Supplied material: Begin

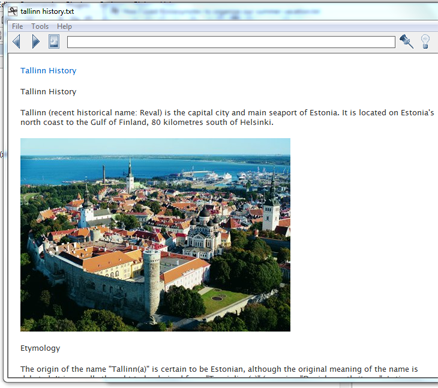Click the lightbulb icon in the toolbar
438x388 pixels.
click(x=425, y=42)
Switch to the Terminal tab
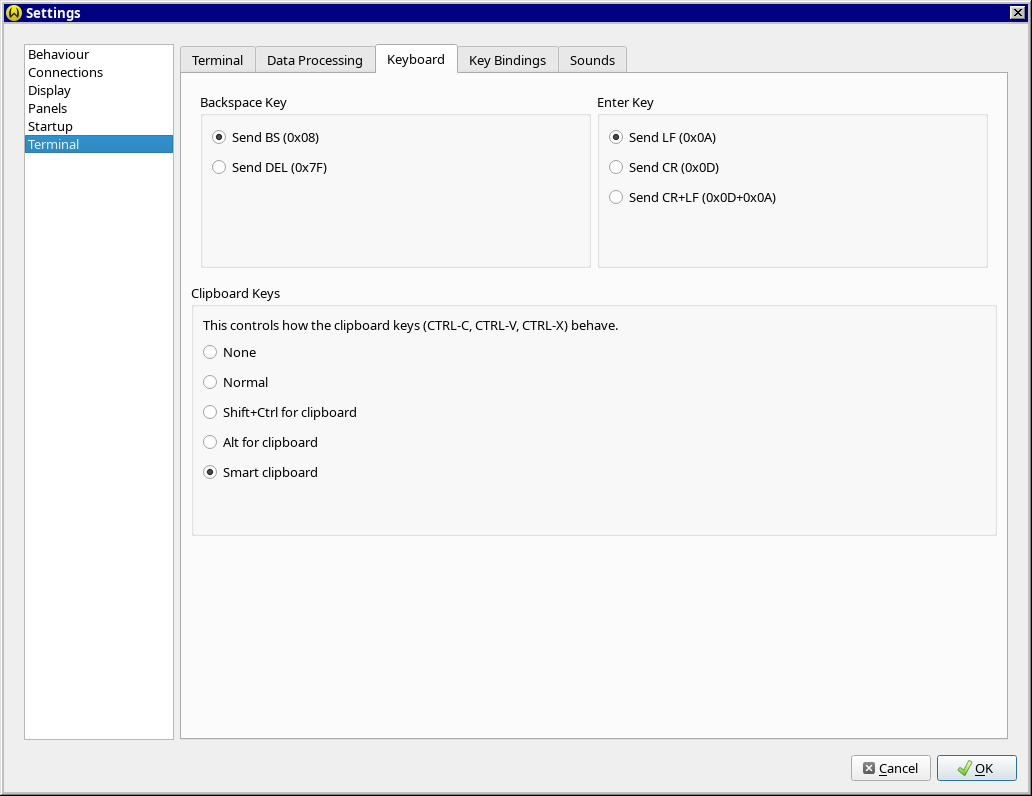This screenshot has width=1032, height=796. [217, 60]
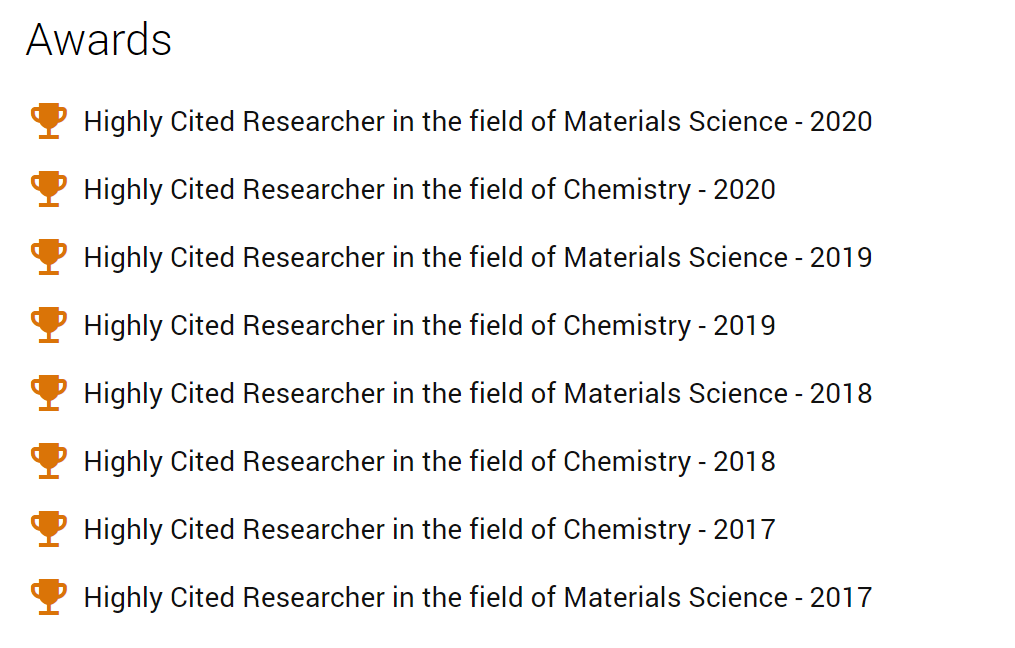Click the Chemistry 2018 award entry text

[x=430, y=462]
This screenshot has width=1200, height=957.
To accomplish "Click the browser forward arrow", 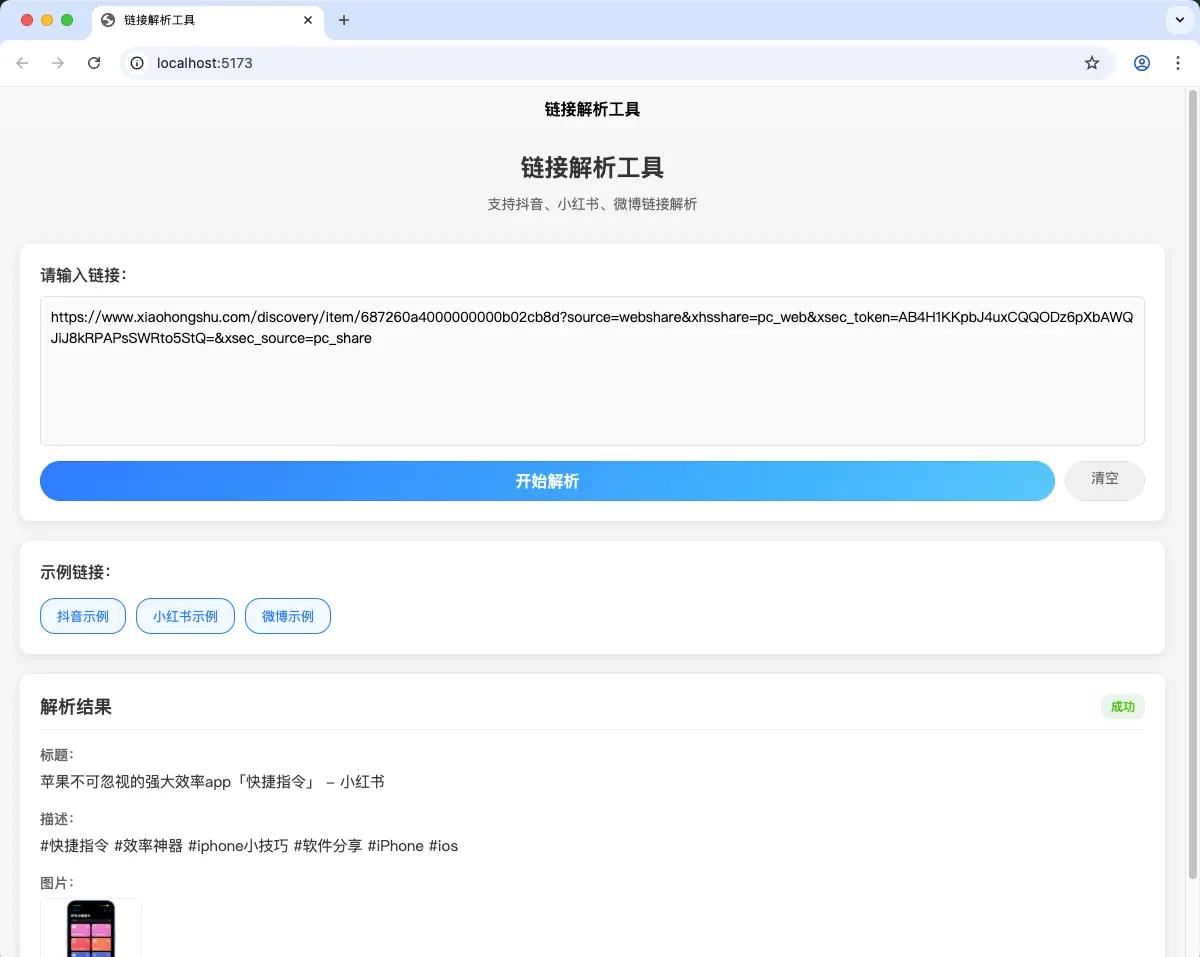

Supplied material: End

Find the line containing "This screenshot has width=1200, height=957." in the records above and restate it, and each line after it through the end, word for word, dropping the pictures.

- [Result below]:
This screenshot has width=1200, height=957.
To accomplish "Click the browser forward arrow", 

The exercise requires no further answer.